Source text =>
-=-=-

[ODE] Another Cocoa port for Mac OS X

Shamyl Zakariya zakariya at earthlink.net
Mon May 10 11:19:26 MST 2004


At least recently, you can build just libode.a on Mac without 
drawstuff. At least on my box, drawstuff won't even compile, much less 
link, but it's irrelevant to me since I've written my own opengl code. 
Which was actually a great learning experience, since up until August 
of last year I was using my home-brew software wire-frame rasterizer  
which I had rolled under linux back when I didn't have a computer with 
OpenGL to work on.

So, if you just run a "make configure" and then "make ode-lib" you'll 
have a usable libode.a -- that plus adding ode's headers to XCode and 
you can have standard include directives like #include <ode/ode.h> and 
everything's peachy.

I've got some demo GLUT code which shows how to set up an XCode project 
that'll do this easy as pie. It uses my own visualization code instead 
of drawstuff, but it's the project itself that's meaningful. Anyway, I 
just offer it in case you're interested.

> I'll buy that, I can imagine it was a pain, for a project a few 
> semesters ago I tried to build a cocoa application on three levels, a 
> pure cocoa front end, a pure C++ game engine and logic (for cross 
> platform to Windows) and an Obj-C++ bridge between them.  Trying to 
> make them all play with the same loaded texture data ended up being a 
> dealbreaker (we ended up turning in the project only for windows)

It was a pain over here too. My Cocoa gui needs to "see" the underlying 
object model, and yet needs ODE hidden... so I had to write my own C++ 
object model and inheritance system which completely hides ODE 
internals. It almost was a disaster ;)

> I'll see if there's any way I can get you into the public beta pool if 
> you want :)
>
> Thanks for all the info, and thanks in advance for any help you may be 
> able to give us in the next few months!

You can count me in for both. I'm happy to help, since people here have 
been happy to help me, even when my questions are completely 
bone-headed, which of late has been embarrassingly true.

shamyl zakariya :: lorem ipsum dolor sit amet,
On May 7, 2004, at 12:23 PM, Jon Woodard wrote:

> Sorry for the inline responses, just wanted to make sure I hit all the 
> points.
>
> On May 6, 2004, at 12:51 PM, Shamyl Zakariya wrote:
>
>> I built ode.framework back for the 0.39 release, when ODE still had 
>> some troubles compiling on Mac OS X. However, ODE seems nowadays to 
>> build cleanly from nightly source tarballs just fine. It became a bit 
>> of a headache to maintain the project when the command-line build 
>> worked just fine, so I've let it go.
>
> I feel bad responding without having tried to build the nightly 
> tarball myself, but I recall the last time we tried something like 
> this, ODE wasn't a fan of compiling without the drawstuff libs, which 
> we really didn't want.  Does it build to something like a .a? or 
> something more useful?

-=-=-

Given records =>

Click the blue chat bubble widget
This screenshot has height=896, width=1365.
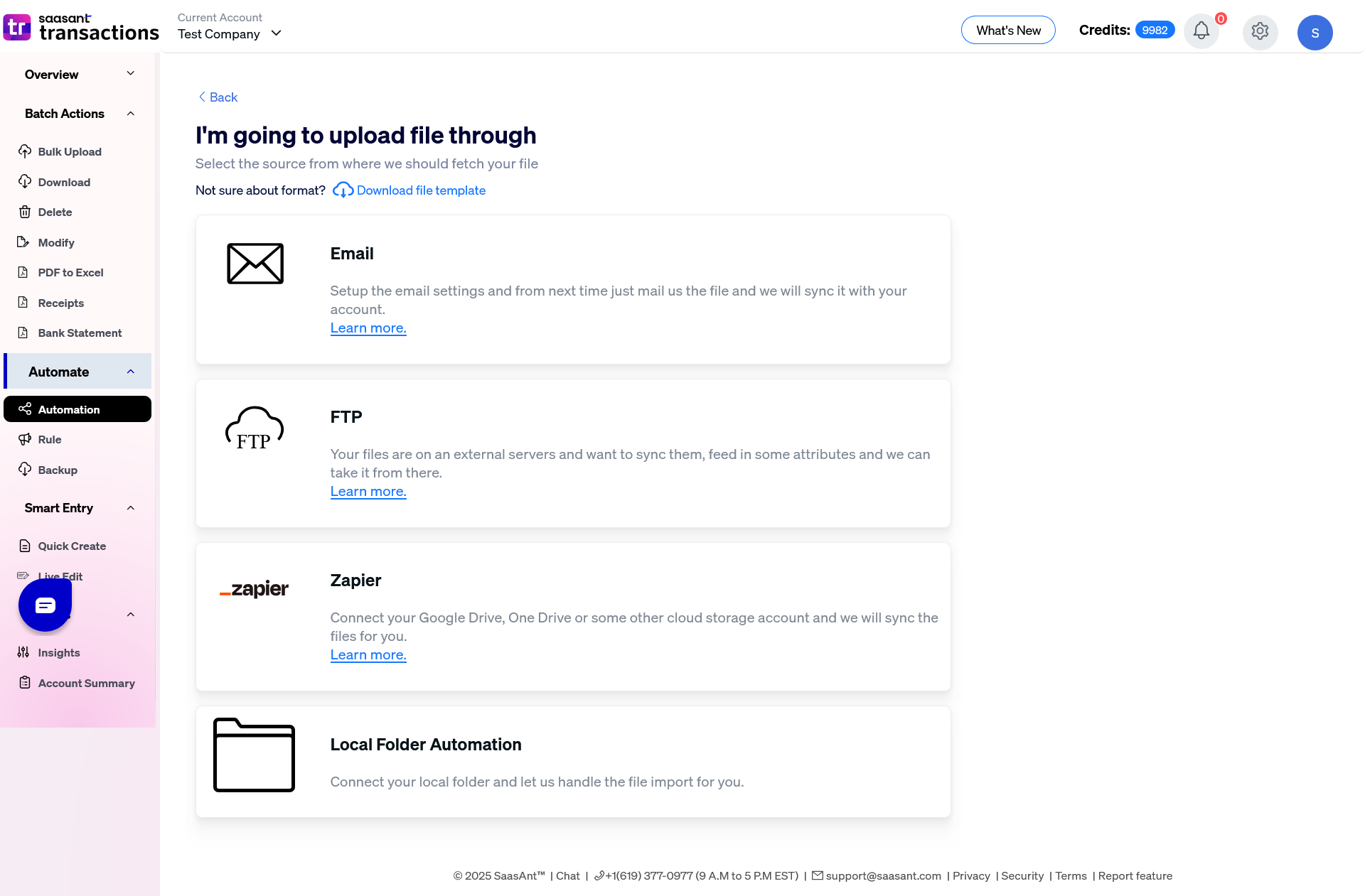(x=45, y=605)
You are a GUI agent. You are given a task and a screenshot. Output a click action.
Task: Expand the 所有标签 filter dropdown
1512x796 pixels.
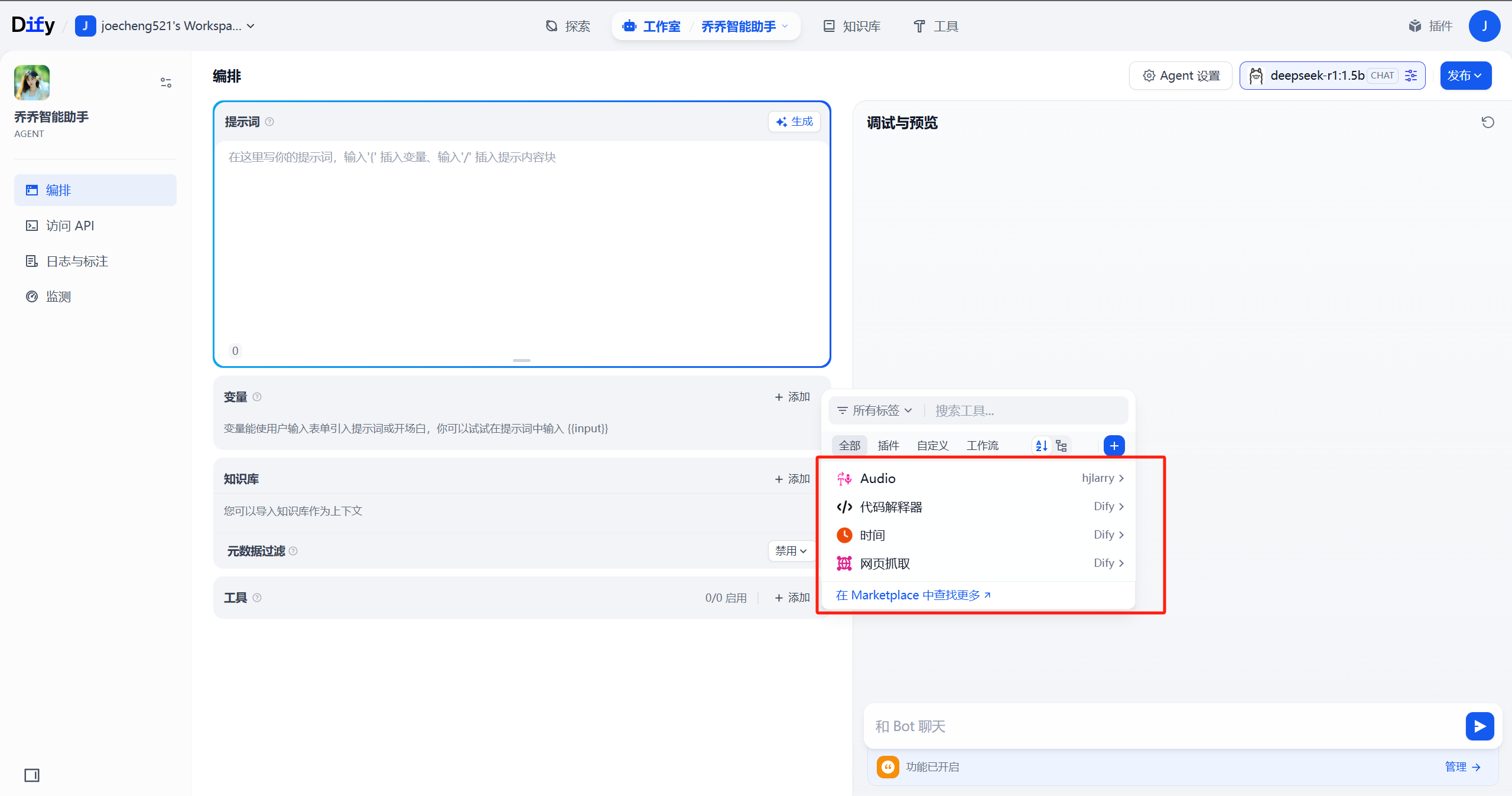(x=875, y=410)
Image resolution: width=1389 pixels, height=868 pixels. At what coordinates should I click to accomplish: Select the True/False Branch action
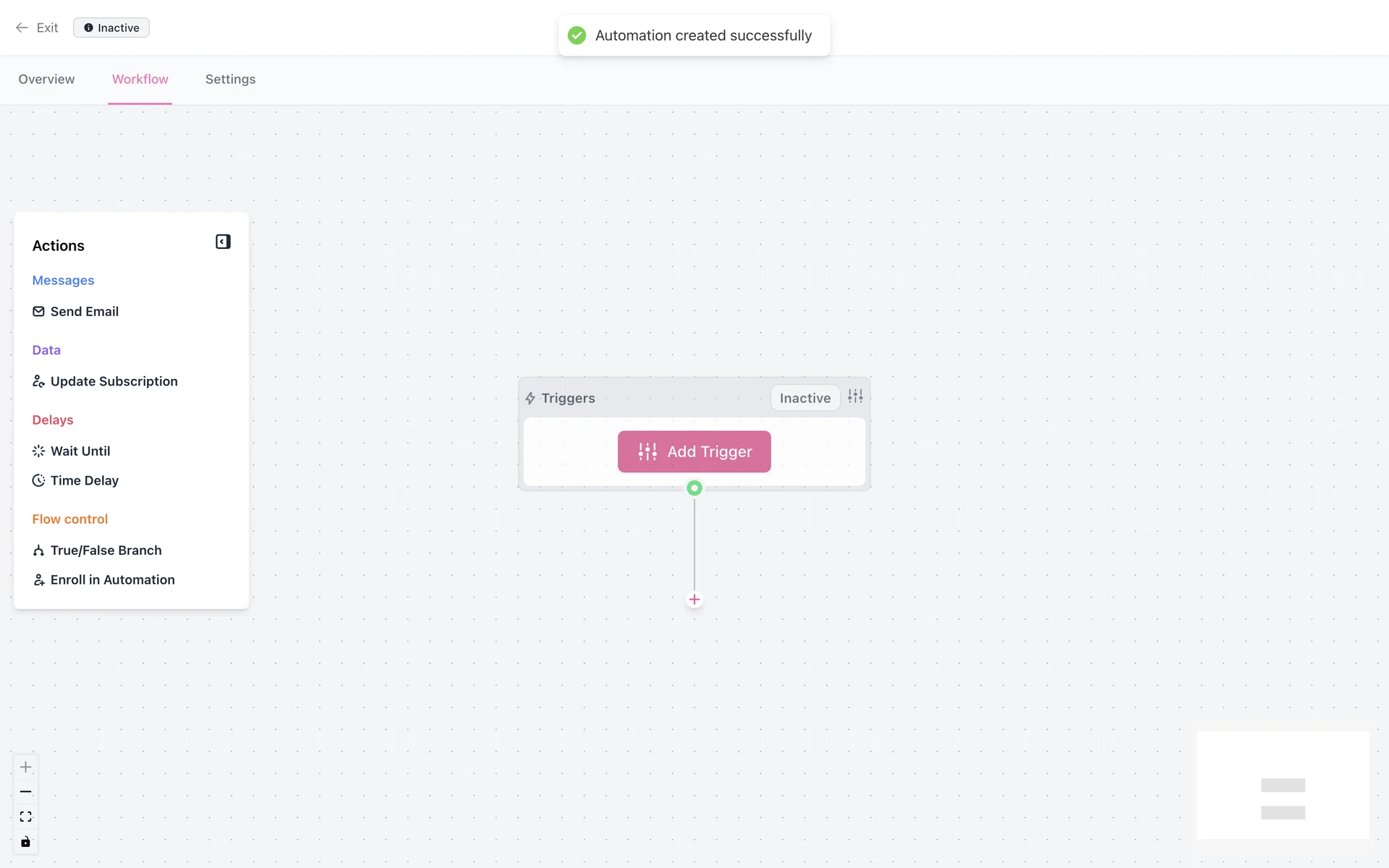click(x=106, y=550)

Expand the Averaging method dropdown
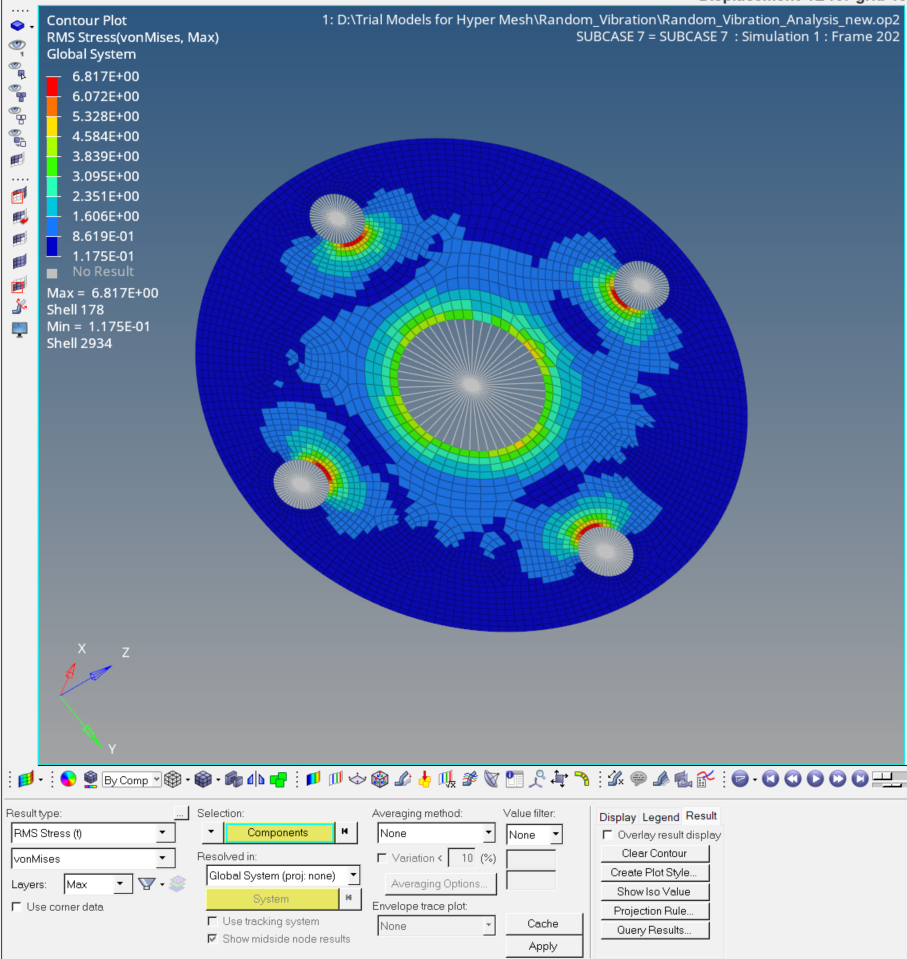click(488, 833)
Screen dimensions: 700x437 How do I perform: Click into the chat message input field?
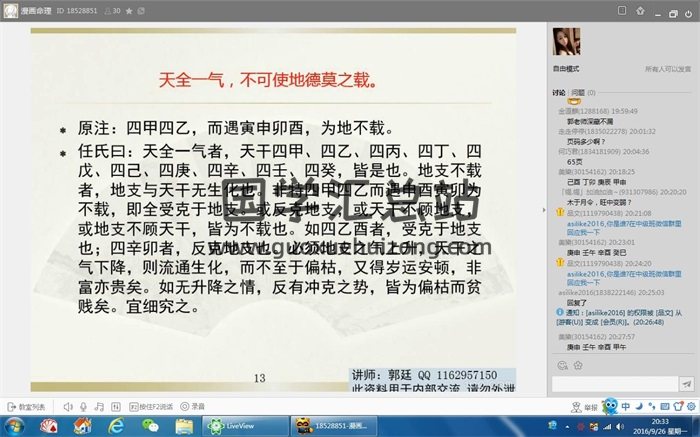[612, 384]
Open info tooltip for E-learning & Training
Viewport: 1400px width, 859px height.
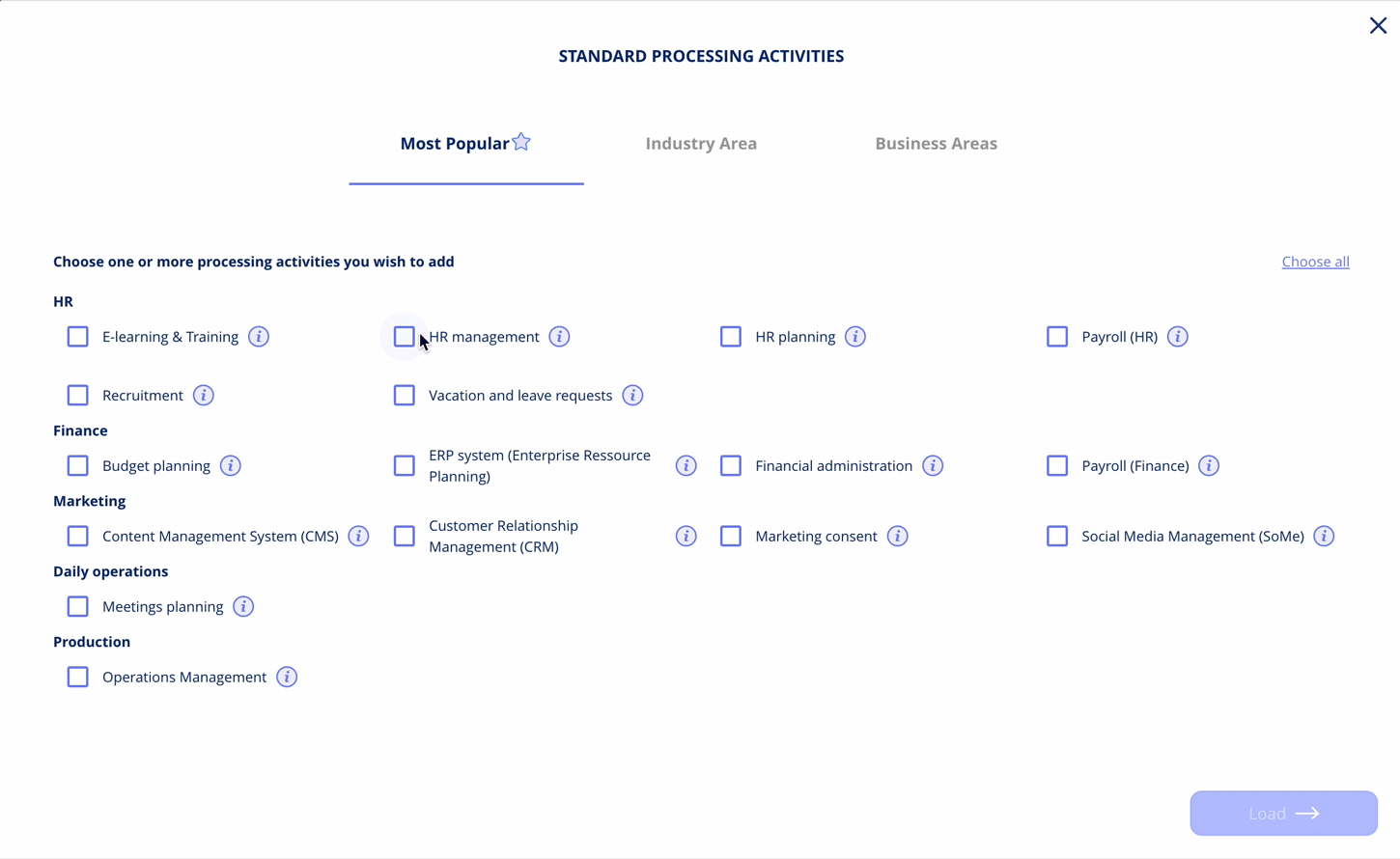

-=-=-

Task to carry out =>
In the ODE message, list each of the three levels on which the cocoa application project from a few semesters ago was built. The material has no connection to the message about building ODE on Mac OS X.

Written response =>
- a pure cocoa front end
- a pure C++ game engine and logic (for cross platform to Windows)
- an Obj-C++ bridge between them